'One of the Greatest of the Greatest Generation': A Final Farewell to Bob Dole

Bob Dole-Kansas Services
Military pallbearers bring Bob Dole's casket into the Kansas Statehouse rotunda for a memorial service, Saturday, Dec. 11, 2021, in Topeka, Kan. (AP Photo/John Hanna)

Joint Chiefs Chairman Gen. Mark Milley served as the personal escort Friday for former Sen. Elizabeth Dole, D-N.C., as she followed her husband's flag-draped casket into Washington's National Cathedral for the funeral of a son of the prairie, World War II veteran, senator, statesman and patriot.

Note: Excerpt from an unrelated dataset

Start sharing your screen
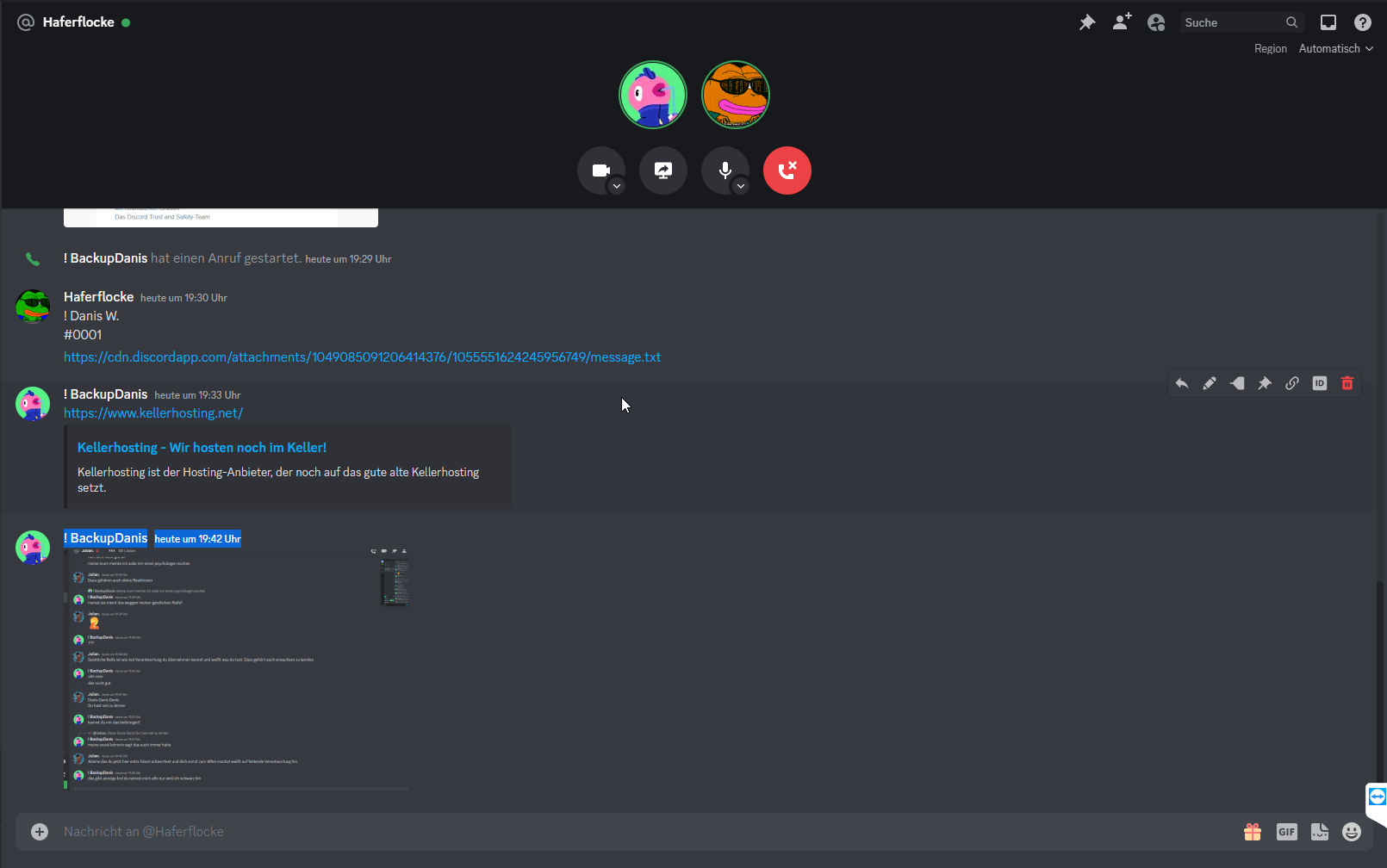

In a sign of the military's pride in, and respect for, former Army 2nd Lt. Robert J. Dole of Russell, Kansas, Milley, the nation's highest-ranking officer, took over the escort duties that traditionally go to a ceremonial officer of lesser rank and assisted Elizabeth Dole as she struggled slightly in ascending the cathedral steps.

As members from all the services bore the casket to its place before the altar, the choir sang "The Wayfaring Stranger," the timeless folk song that depicts life as way-stop on the journey to the everlasting: "So I'm just going over Jordan, I'm just going over home."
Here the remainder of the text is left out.